My research interests also cover cinema and architecture, the intersection between sound, image and text in relation to translation and language transfer on screen, and drawing from my curatorial practice, film festivals and distribution, particularly in relation to small national film industries and filmmaking collectives. I regularly contribute to various MA film curating and film studies programmes at UK universities on these topics.
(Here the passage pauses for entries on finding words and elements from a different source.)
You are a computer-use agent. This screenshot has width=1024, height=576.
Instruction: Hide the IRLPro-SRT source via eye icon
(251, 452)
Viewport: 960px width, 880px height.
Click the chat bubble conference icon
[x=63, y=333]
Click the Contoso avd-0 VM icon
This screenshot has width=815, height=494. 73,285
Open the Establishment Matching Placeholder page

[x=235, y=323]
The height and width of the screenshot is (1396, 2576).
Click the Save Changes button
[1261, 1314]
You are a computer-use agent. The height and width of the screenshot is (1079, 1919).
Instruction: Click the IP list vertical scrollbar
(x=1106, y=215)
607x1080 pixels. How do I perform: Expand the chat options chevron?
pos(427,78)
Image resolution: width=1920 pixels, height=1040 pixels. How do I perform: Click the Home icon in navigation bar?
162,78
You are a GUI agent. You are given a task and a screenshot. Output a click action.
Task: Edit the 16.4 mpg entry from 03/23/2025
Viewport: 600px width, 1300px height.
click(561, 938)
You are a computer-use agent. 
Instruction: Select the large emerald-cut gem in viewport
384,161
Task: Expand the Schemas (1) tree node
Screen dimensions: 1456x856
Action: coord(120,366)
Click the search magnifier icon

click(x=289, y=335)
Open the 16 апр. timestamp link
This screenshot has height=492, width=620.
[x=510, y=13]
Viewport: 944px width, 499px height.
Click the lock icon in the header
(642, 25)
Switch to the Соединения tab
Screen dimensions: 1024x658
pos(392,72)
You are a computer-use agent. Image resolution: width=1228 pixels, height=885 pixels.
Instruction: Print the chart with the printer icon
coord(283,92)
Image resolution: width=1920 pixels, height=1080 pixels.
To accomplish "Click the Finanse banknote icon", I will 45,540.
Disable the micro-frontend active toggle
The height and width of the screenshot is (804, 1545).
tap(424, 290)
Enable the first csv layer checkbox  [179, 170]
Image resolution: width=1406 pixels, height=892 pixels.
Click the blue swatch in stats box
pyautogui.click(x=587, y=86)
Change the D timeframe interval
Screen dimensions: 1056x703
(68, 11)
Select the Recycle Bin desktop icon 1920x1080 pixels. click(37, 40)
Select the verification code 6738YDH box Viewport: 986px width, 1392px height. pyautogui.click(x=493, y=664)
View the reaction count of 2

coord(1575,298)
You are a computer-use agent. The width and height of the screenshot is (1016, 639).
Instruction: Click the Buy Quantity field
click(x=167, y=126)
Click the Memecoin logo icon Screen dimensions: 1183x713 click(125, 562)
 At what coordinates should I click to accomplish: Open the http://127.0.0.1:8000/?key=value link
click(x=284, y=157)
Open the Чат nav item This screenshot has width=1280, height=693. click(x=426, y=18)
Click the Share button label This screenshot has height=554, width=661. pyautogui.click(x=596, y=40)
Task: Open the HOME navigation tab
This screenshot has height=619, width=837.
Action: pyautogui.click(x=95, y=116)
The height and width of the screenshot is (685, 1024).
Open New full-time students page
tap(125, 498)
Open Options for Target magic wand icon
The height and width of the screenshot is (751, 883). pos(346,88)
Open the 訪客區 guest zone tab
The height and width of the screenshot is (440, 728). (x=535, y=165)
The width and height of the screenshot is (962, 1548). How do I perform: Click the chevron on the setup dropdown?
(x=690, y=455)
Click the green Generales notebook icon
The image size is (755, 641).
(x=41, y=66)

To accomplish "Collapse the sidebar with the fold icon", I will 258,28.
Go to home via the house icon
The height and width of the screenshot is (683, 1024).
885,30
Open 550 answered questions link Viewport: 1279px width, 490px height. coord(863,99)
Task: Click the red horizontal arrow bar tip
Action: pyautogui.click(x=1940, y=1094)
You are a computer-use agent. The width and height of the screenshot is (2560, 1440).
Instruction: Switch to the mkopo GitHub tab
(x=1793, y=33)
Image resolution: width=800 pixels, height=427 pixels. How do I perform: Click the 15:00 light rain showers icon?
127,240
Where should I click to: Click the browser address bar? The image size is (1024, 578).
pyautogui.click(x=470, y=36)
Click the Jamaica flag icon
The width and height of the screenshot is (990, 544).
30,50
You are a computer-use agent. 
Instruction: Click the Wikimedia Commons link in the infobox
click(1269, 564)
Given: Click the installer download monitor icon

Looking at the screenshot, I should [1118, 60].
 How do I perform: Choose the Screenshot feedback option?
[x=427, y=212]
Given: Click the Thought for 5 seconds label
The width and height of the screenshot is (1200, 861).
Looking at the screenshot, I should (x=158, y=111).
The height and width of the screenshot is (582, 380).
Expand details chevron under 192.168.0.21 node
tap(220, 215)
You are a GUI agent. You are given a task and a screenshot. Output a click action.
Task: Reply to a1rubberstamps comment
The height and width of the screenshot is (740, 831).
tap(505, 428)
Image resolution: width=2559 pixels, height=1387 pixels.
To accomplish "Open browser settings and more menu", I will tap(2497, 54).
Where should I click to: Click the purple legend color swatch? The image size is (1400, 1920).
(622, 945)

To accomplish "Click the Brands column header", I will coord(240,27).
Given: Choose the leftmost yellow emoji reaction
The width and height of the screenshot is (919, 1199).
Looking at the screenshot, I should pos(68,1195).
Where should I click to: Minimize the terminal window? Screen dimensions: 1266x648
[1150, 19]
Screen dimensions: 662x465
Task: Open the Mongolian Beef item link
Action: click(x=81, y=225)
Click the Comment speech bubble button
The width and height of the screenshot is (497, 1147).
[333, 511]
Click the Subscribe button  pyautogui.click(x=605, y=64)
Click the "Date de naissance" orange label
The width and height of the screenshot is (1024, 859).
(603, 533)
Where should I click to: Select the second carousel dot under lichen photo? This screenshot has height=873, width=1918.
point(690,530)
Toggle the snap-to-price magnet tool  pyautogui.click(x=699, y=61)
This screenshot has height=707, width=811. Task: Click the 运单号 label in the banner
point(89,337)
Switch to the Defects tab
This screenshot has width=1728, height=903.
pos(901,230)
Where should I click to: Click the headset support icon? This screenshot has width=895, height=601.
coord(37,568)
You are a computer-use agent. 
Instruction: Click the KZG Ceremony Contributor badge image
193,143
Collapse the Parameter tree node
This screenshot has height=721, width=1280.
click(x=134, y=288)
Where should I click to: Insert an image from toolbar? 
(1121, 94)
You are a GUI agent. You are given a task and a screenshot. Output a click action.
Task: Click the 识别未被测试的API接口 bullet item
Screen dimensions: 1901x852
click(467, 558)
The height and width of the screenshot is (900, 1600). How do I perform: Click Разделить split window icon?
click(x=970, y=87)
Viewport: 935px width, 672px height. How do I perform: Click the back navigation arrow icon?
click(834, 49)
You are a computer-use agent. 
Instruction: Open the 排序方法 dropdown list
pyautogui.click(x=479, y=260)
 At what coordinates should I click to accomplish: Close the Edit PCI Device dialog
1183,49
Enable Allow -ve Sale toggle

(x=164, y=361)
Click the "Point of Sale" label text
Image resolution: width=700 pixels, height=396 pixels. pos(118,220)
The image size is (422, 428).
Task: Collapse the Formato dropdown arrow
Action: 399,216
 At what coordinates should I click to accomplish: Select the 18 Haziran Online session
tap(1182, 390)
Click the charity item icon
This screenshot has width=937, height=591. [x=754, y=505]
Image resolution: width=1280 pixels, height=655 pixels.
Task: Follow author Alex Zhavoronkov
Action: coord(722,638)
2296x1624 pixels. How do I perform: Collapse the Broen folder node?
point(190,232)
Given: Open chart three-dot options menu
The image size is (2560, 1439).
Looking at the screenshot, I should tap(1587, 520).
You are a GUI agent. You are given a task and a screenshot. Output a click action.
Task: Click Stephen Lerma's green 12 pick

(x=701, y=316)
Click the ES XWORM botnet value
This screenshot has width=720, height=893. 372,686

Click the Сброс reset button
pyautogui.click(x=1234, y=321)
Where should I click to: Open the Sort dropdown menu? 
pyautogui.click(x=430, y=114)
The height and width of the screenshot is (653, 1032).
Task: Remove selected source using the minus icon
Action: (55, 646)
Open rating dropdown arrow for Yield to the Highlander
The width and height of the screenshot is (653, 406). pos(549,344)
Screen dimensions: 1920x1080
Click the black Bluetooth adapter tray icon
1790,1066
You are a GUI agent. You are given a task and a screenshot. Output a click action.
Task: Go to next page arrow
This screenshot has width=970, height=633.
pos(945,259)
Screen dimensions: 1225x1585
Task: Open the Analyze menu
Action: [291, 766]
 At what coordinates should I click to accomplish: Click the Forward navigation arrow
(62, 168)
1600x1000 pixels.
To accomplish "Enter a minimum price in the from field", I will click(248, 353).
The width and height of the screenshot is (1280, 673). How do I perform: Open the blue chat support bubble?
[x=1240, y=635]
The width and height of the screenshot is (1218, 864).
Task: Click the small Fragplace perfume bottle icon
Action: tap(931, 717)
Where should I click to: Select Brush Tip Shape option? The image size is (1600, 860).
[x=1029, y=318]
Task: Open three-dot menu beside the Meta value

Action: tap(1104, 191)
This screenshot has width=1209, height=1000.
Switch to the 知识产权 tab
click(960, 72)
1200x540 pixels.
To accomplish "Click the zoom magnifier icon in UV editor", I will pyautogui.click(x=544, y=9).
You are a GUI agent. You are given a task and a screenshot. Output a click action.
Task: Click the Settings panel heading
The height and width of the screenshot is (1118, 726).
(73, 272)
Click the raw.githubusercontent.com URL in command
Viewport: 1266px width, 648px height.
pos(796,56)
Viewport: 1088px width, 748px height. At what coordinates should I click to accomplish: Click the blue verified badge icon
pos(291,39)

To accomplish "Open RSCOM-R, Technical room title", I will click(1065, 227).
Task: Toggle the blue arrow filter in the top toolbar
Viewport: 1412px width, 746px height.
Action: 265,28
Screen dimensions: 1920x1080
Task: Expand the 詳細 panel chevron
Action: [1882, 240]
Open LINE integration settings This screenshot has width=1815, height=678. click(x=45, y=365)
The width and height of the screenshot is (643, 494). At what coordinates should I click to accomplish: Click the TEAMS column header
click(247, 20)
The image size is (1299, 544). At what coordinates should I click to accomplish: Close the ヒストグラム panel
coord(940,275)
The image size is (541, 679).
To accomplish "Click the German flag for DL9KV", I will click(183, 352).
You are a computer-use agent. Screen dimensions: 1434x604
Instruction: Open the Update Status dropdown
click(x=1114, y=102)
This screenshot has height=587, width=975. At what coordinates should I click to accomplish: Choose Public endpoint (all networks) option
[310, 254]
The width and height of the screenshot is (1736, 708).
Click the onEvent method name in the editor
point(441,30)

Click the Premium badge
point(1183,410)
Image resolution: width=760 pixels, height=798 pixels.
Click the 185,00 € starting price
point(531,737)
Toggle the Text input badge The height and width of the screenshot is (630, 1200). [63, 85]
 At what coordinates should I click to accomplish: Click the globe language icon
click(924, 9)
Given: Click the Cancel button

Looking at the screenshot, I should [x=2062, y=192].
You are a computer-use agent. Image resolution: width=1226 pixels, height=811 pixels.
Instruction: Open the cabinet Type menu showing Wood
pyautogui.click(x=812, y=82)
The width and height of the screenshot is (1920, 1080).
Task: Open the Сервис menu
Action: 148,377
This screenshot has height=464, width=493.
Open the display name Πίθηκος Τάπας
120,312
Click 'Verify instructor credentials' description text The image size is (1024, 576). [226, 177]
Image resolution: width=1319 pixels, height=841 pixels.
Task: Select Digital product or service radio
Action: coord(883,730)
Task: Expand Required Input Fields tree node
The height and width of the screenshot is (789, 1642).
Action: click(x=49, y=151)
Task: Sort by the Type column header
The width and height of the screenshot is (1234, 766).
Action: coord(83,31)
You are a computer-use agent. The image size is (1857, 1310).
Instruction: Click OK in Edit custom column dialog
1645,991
I have taught on BA and MA Film Studies and Film Distribution courses as a sessional lecturer at Manchester Metropolitan University and Birmingham City University, a guest lecturer on Film Curating and Film Distribution MA modules at National Film and Television School, Birkbeck, and in Screen Translation at UCL, University of Essex, Roehampton University. I have also been an MA dissertation mentor for students at London Film School for the MA International Film Business course and at UCL for the MA Creative and Collaborative Enterprise course. I have presented my PhD research at University of Glasgow and Institut De l’histore de l’art in Paris. Most recently, I was appointed MA Film Studies, Programming & Curation Industry Reviewer at National Film and Television School for which I am required to provide industry based assessments on all students

More recently, I have fostered an interest in cultural activism and approaches to labour in the creative industries, particularly in relation to shifting working practices in the film industry. I have been invited to participate in various related projects and to co-author a forthcoming research paper on this subject.

Over the course of my career, I have drawn together the different strands of my work through a commitment to championing diversity and inclusion in film culture and the arts, with a strong emphasis on audiences and accessibility. More broadly, my work seeks to expand access to independent cinema and artists’ film, particularly underrepresented and under acknowledged areas of moving image culture.